## VORLIEGENDER TEXT
Zadic: „Humanitäre Katastrophe“

Die Lage in den griechischen Flüchtlingscamps wird immer wieder als katastrophal geschildert, zuletzt wurde bekannt, dass Kinder in den Zelten von Ratten gebissen werden. Neben zahlreichen Oppositionsvertretern, Hilfsorganisationen und Wissenschaftlern forderte zuletzt auch Kardinal Schönborn die Regierung auf, Menschen aus den Lagern aufzunehmen. Während sich die Grünen ebenfalls dafür aussprechen, stellt sich die ÖVP aber nach wie vor kategorisch gegen die Forderung und setzt ausschließlich auf „Hilfe vor Ort“.

Justizministerin Alma Zadic nannte die Situation auf Lesbos gestern im Ö1-Mittagsjournal eine „humanitäre Katastrophe“ und zeigte Bereitschaft, Geflüchtete aus den Lagern in Griechenland in Österreich aufzunehmen. „Ich kann Ihnen versichern, dass wir seitens der Grünen in der Bundesregierung uns tagtäglich dafür einsetzen werden, dass wir hier noch eine Bewegung und eine Änderung herbeiführen“, sagte sie zum Nein der ÖVP und sprach diesbezüglich vom „Bohren harter Bretter“.

In Tirol machten dortige prominente ÖVP-Repräsentanten für eine Aufnahme von Flüchtlingen aus Lagern in Griechenland mobil – entgegen der Bundesparteilinie. Darunter befanden sich neben Landesrätin Beate Palfrader, die sich bereits in den vergangenen Monaten dafür ausgesprochen hatte, unter anderen auch der Gemeindeverbandspräsident und Bürgermeister von Sölden, Ernst Schöpf, sowie der Kitzbüheler Ortschef Klaus Winkler, wie die „Tiroler Tageszeitung“ (Samstag-Ausgabe) berichtete.

## ZEILEN
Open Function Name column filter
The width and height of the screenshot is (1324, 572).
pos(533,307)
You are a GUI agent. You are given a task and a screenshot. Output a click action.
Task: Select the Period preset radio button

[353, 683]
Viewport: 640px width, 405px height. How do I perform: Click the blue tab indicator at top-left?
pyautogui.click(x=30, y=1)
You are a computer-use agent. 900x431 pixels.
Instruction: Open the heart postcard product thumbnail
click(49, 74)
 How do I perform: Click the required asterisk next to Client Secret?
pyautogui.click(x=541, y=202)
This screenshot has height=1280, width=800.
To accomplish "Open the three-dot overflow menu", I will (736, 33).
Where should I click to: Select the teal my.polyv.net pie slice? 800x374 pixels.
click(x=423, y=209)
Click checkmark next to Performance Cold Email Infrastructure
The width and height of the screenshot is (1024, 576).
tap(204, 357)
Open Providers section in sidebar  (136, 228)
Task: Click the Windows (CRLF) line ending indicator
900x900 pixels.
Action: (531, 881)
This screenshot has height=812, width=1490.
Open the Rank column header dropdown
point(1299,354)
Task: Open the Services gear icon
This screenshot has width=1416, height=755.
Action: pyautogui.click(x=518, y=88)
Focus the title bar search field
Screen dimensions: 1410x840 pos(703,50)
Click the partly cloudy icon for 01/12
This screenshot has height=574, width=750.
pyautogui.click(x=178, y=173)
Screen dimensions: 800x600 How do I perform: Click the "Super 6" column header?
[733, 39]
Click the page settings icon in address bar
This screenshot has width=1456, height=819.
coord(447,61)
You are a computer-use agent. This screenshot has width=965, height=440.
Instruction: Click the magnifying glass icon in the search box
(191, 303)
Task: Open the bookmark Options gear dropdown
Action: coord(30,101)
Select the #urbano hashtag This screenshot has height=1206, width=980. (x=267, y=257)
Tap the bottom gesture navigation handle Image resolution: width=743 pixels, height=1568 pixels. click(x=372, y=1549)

## ARBEITSAUFTRÄGE
#1 Nenne alle Personen, die im Text über die Flüchtlingslager in Griechenland mit Namen erwähnt werden.
#2 Schreibe den Text über die Flüchtlingslager in Griechenland im Anschluss an seinen letzten Satz weiter.
Die Zeilen spielen hierfür keine Rolle.

## ERGEBNISSE JE AUFGABE
#1
- Alma Zadic
- Kardinal Schönborn
- Beate Palfrader
- Ernst Schöpf
- Klaus Winkler

#2
NEOS: „Zynische Kaltherzigkeit“

Kritik kam anlässlich der Ankündigung von Schallenberg und Nehammer seitens von NEOS. Die Sprecherin für Inneres, Stephanie Krisper, meinte in einer Aussendung, dass Bundeskanzler Sebastian Kurz (ÖVP) offenbar wieder seine PR-Maschine anwerfe, „um von der grundsätzlich zynischen Kaltherzigkeit der jetzigen Regierungsposition abzulenken“. Das angedachte PR-Projekt würde rein theoretisch erst in Monaten bei jetzt unmenschlichen Lebensbedingungen beginnen, „eine Umsetzung bei den Beschränkungen von NGOs ist aber überhaupt unrealistisch“.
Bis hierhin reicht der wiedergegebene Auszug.